**** Verilen metin

BIST 9.661
DOLAR 35,22
EURO 36,73
ALTIN 2.962,22
HABER /  DÜNYA

Patronlardan yeni anayasa tepkisi

TÜSİAD Yönetim Kurulu Başkanı Muharrem Yılmaz, Anayasa Komisyonu’nun dağılmasıyla ilgili, "Türkiye’nin ilk kez sivil, demokratik bir anayas...

Abone ol

TÜSİAD Yönetim Kurulu Başkanı Muharrem Yılmaz, Anayasa Komisyonu’nun dağılmasıyla ilgili, "Türkiye’nin ilk kez sivil, demokratik bir anayasa yapmayı kaçırma noktasına gelmesi büyük bir hayal kırıklığı yaratmıştır" dedi.

********
**** Kayıtlı veriler

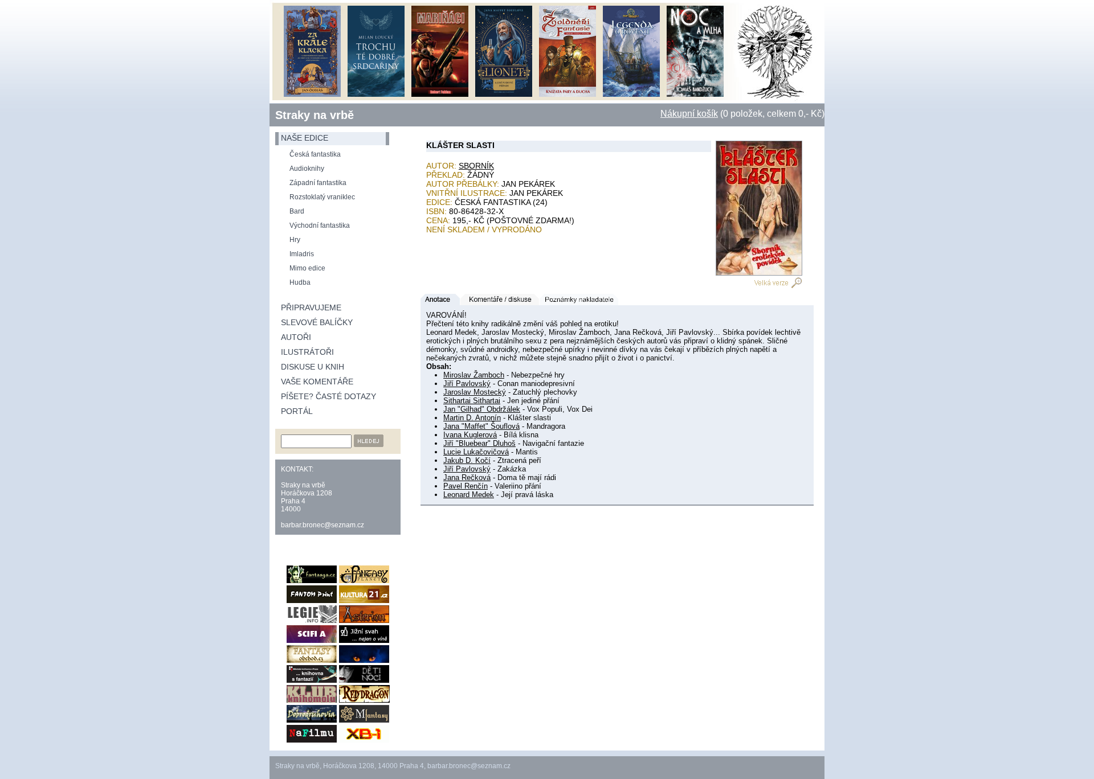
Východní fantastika (319, 225)
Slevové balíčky (317, 322)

********

Yeni anayasa tepkisi haberinden bir bölümü hiç değiştirmeden yazın: "Patronlardan yeni anayasa" sözcüklerinin geçtiği yerden başlayın ve "demokratik bir anayas..." sözcüklerinden sonra durun.

Patronlardan yeni anayasa tepkisi

TÜSİAD Yönetim Kurulu Başkanı Muharrem Yılmaz, Anayasa Komisyonu’nun dağılmasıyla ilgili, "Türkiye’nin ilk kez sivil, demokratik bir anayas...